I am attending the ISMP math programming conference in Chicago, representing the Solver Foundation team. Here are some of my impressions of Day 1 at ISMP:

**Plenary [Steven Boyd]: **The plenary speaker was Steve Boyd who talked about real-time embedded convex optimization. He considered cases where problems need to be solved in milliseconds or less: control, signal processing, resource allocation, and even finance (think flash trading). The approach is basically to extend “disciplined convex programming”. DCP is a modeling system where problems are convex “by construction” because they combine operators with well-known properties; the system is then able to rewrite the problem in the standard form required by a convex programming solver (such as an IPM QP/SOCP solver). The new step is that the system can now generate highly optimized C code for a custom solver for the particular problem family described by the model. (The algorithm itself is standard IPM.) You can do all sorts of optimizations in this case: the problem structure is known so the symbolic ordering can be done in advance, you can ensure better memory locality, etc. He gave many example where small QP instances were solved in tensof microseconds. Fun stuff.

**Morning Sessions:** I attended a morning session concerning approaches for nonconvex optimization problems. Jon Lee talked about solving a particular class of parametric nonlinear problems, Kurt Anstreicher talked about *nonconvex* QP and associated bounds. I then went to a straight-up theory session talking about convergence rates & asymptotic costs for IPM – there were a couple of new results and an interesting “corrector-predictor” (instead of the other way around) approach that attains better asymptotic convergence. There is an embarrassment of riches at ISMP: I missed by John Hooker about integrating MIP, constraint & global optimization, a great MIP session including Bob Bixby from Gurobi, and all sorts of other stuff. There are a staggering number of good talks to attend.

**Afternoon Sessions [Modeling / Stochastic]:** I went to a modeling languages track in the afternoon. The first speaker was from LINDO Systems who talked about their new LINGO offering. The primary new feature is to support stochastic modeling. There were some screenshots from What’s Best, their spreadsheet solver. They had a few nice samples as well.

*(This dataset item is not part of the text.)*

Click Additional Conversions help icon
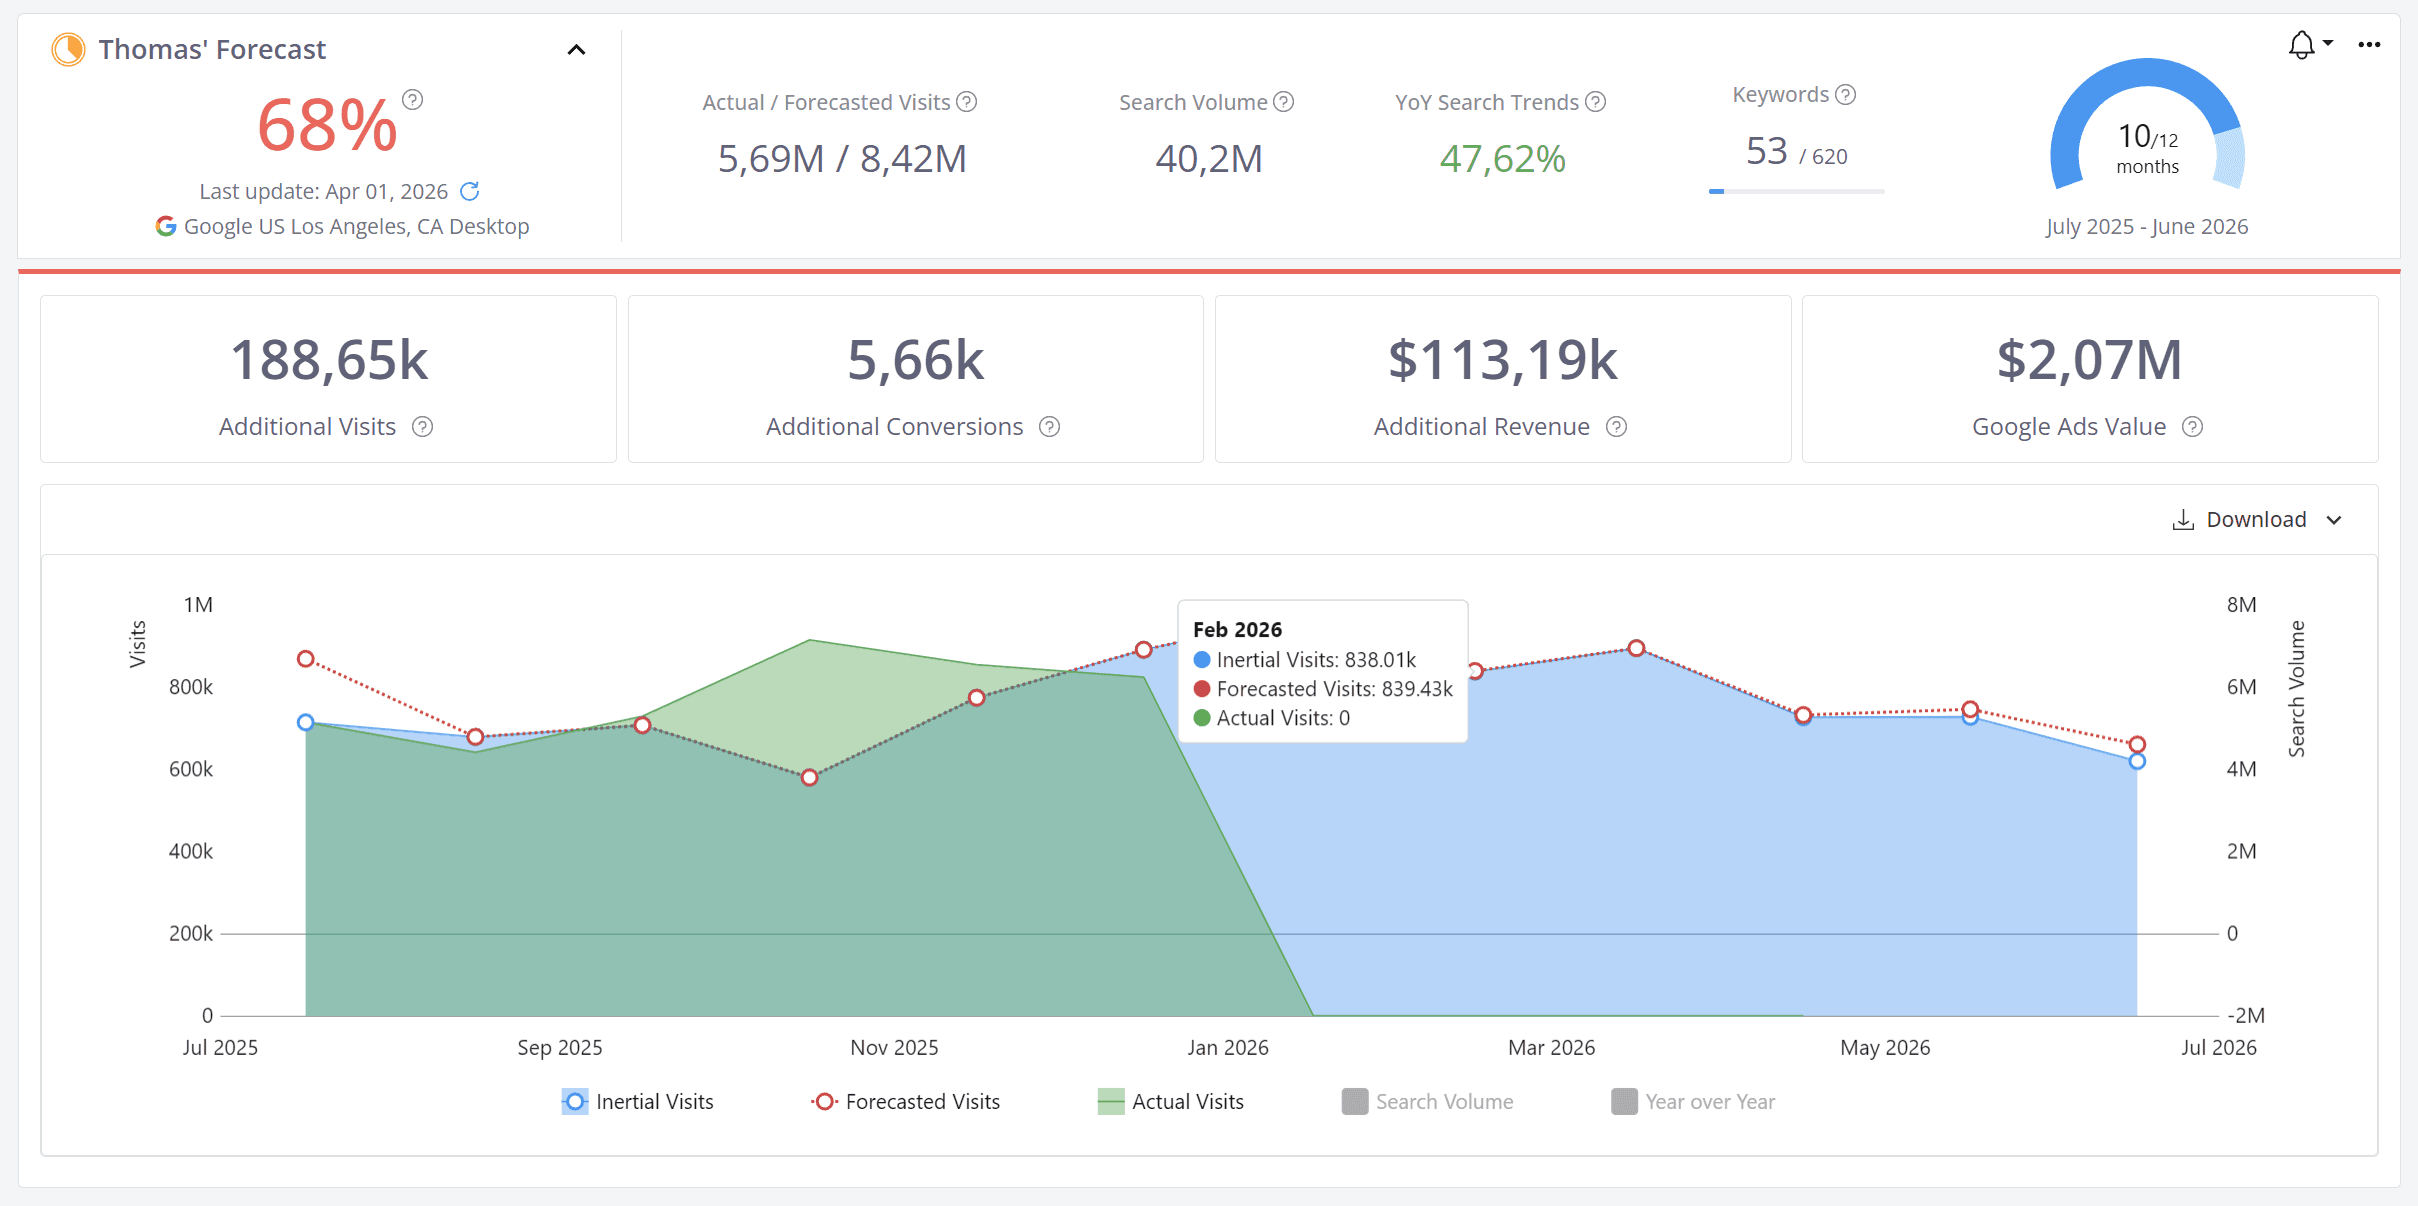Viewport: 2418px width, 1206px height. (x=1049, y=427)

Gautam Mitra from OptiRisk was up next – he talked about SAMPL, stochastic extensions for AMPL. They have extended SAMPL to support:

- Chance constraints
- Integrated chance constraints
- Robust optimization

Chance constraints are interesting – they occur in a range of financial problems including VaR and CVaR calculation. Gautam riffed on the difference between stochastic and robust optimization by invoking Rumsfeld: there are known knowns [deterministic optimization], known unknowns [stochastic], and unknown unknowns [robust optimization]. In robust optimization you may have problem coefficients that are in some range with an unknown distribution and you want the constraints to hold in all (or most) possible circumstances. Robust optimization also has SOCP reformulations, and I am a big believer because I think RO can be cleanly expressed in modeling languages. The last talk in the session was about YALMIP support for robust optimization – YALMIP has had widespread adoption by control theory specialists and has had a long history of improvements. This talk was very code-oriented and fun to watch.

A few overall impressions: I think it is fair to say that SOCP is entering the mainstream with LP/QP/MIP – it came up a lot today. On the modeling side, it was interesting to see that stochastic was featured in all three talks in the session I attended. A larger trend is that MINLP (mixed integer nonlinear programming) is hot. There are tons of tracks on it, and it is [unsurprisingly] being taken on by both the MIP and NLP communities. The problem description is very general so of course there are applications, but the dust has not settled on the solver side.